## Problems and tasks
A. In the article on Chinese and Hong Kong stocks, by how many points did the Hang Seng Index fall on Thursday?
B. Resume the article on Chinese and Hong Kong stocks, continuing it from its final sentence.
───── Text
Chinese stocks head for biggest weekly loss since 2016 amid concerns about smaller companies’ earnings
Hong Kong’s benchmark Hang Seng Index fell 0.75 per cent to 32,642.09, though developers bucked the trend
China’s stocks retreated for a fourth day, sending the benchmark gauge to the lowest level in two weeks, on mounting concern that earnings growth for smaller stocks will miss estimates.
Hong Kong’s market also dropped. The city’s benchmark Hang Seng Index retreated 0.75 per cent on Thursday, or 245.18 points, to 32,642.09. The Hang Seng China Enterprises Index, or the H-share gauge, also slipped 0.94 per cent.
Developers ran counter to the decline after the Federal Reserve kept borrowing costs unchanged. China Overseas Land jumped 3.96 per cent to HK$31.5, China Resources Land added 3.69 per cent to HK$32.35, and Sino Land advanced 1.66 per cent to HK$14.66.
──────────
───── Collected data
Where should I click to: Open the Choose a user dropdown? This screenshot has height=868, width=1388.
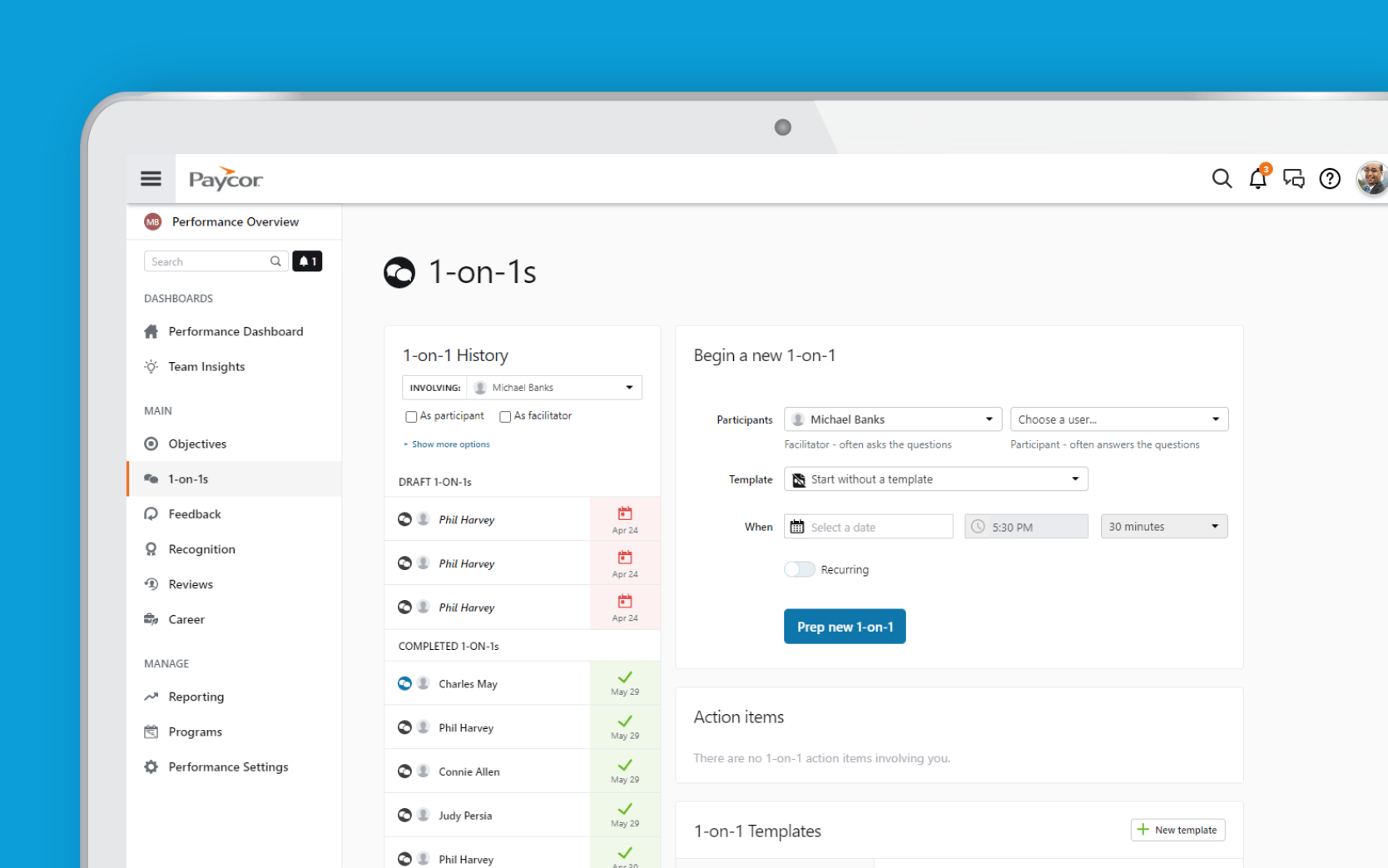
──────────
## Your responses
A. 245.18 points

B.
In the mainland, the Shanghai Composite Index slid 0.97 per cent, or 33.85 points, to 3,446.98 on Thursday, heading for a 3.3 per cent decline this week, which would be the biggest weekly loss since 2016. The CSI 300 Index of large companies also retreated 0.7 per cent, while the ChiNext gauge of small caps tumbled 2.17 per cent to close at the lowest level in six months. Hong Kong stocks also dropped.
While large companies including Gree Electric Appliances and Wuliangye Yibin continued to fall back after easily beating the benchmark last year, top-ranked brokerage Shenwan Hongyuan Group said the deceleration of earnings growth for smaller firms would persist.
As stakeholders in smaller companies often use their shares as collateral to borrow from banks or brokerages, declines in share prices may lead to forced sell-off, according to Dai Ming, a fund manager at Hengsheng Asset Management in Shanghai.
“Small-caps are in a vicious circle,” he said. “Stocks drop on weaker earnings and then the declines trigger more selling as lots of shares are pledged for financing purposes. Once the stocks fall to levels seen as dangerous by lenders, the pledged stocks would be dumped and that leads to a cave-in in stock prices.”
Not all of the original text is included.